Supplied records:
begin

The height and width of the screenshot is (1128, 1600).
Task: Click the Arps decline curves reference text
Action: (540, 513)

end
begin

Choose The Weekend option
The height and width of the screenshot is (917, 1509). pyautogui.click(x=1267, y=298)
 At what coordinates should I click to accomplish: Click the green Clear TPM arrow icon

end
begin

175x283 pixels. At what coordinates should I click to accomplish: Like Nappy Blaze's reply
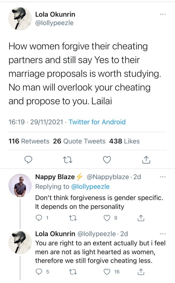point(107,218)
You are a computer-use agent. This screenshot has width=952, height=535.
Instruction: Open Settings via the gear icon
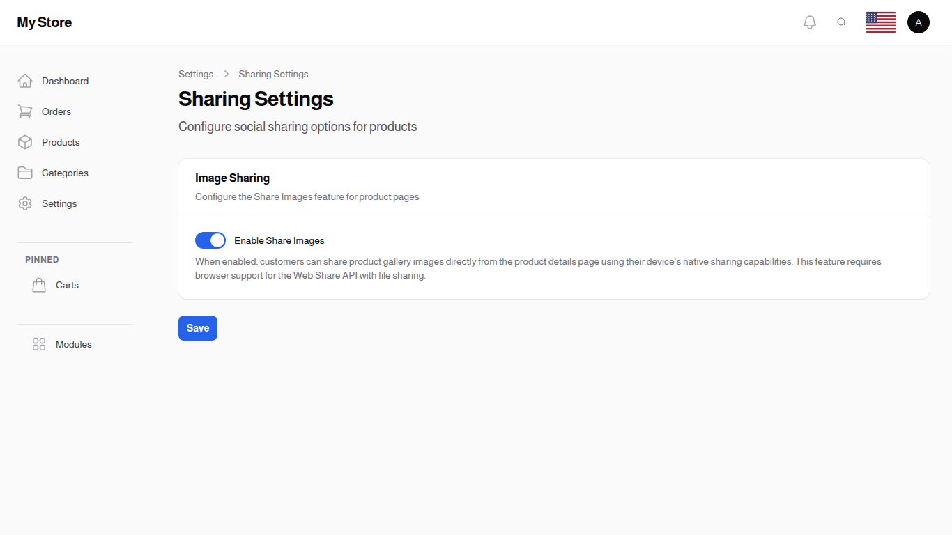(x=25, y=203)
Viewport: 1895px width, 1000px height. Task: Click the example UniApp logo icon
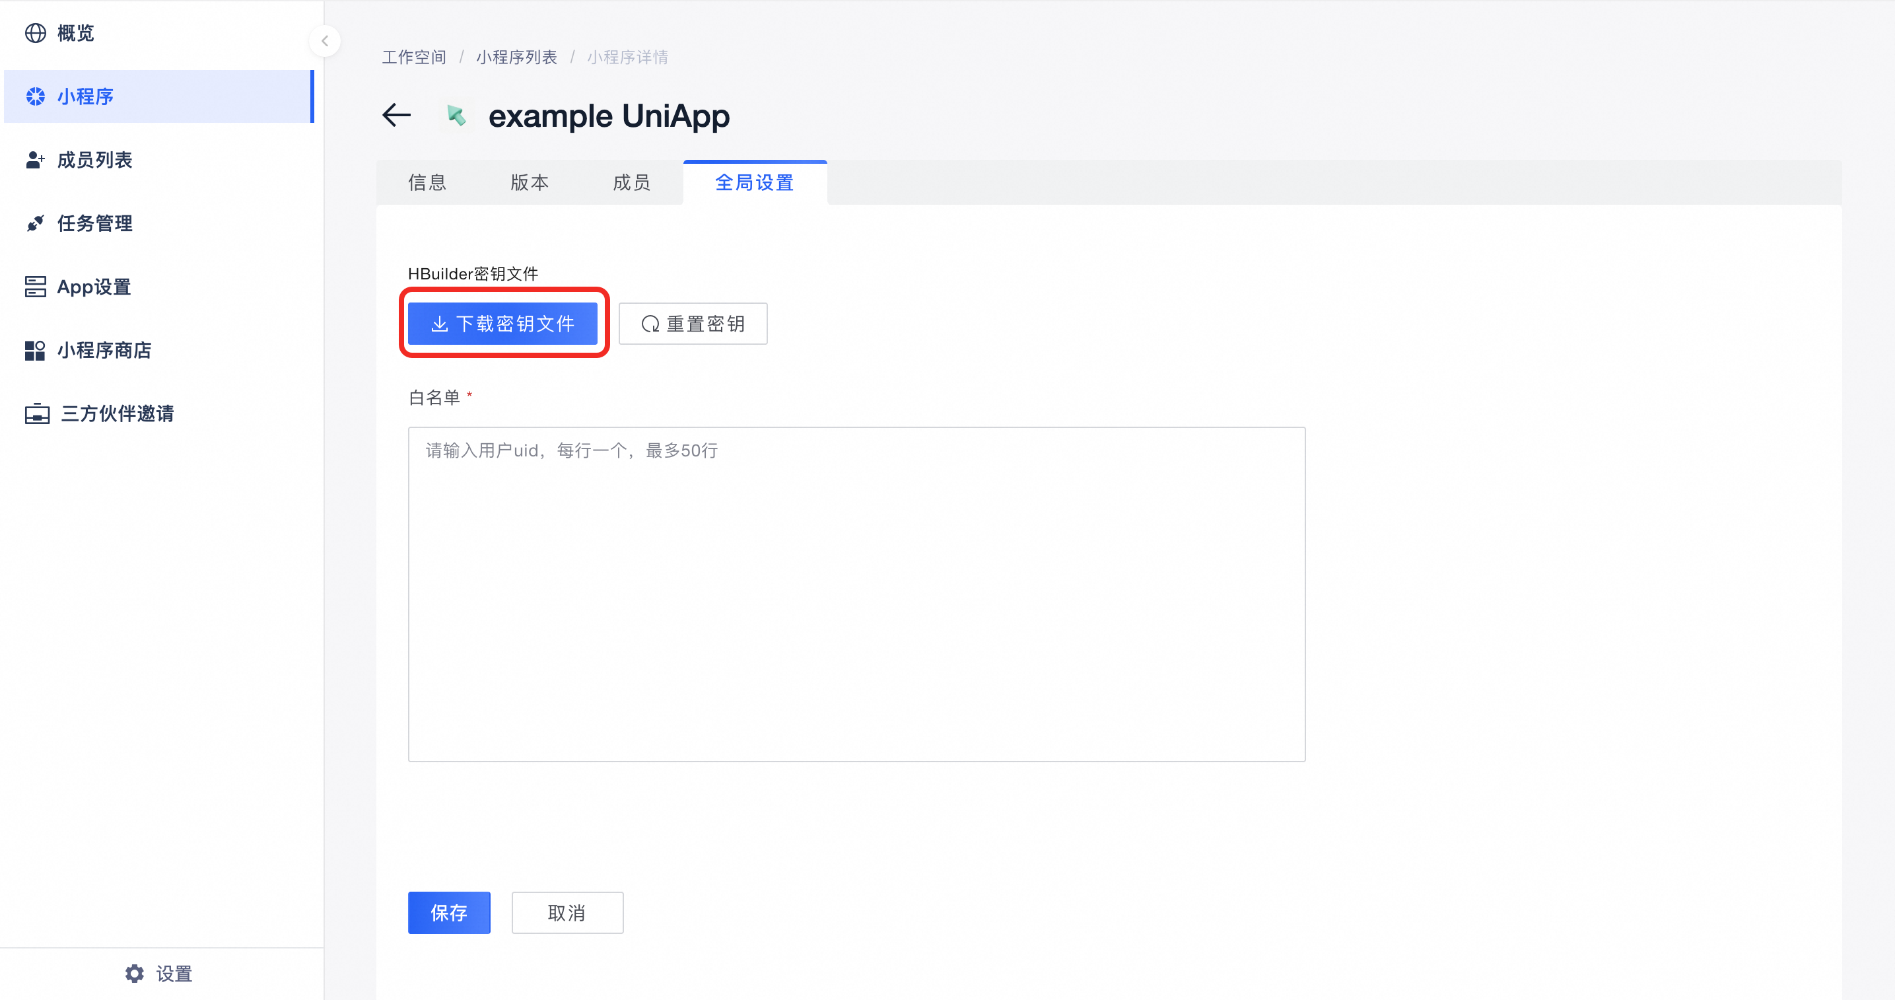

end

Requirement: Can you write out the lines of the items above as a numbered list, beginning at the line that contains "The height and width of the screenshot is (1128, 1600)." and stopping after the line that contains "Action: (540, 513)", with blank lines left out?

Solution to the problem:
1. The height and width of the screenshot is (1128, 1600).
2. Task: Click the Arps decline curves reference text
3. Action: (540, 513)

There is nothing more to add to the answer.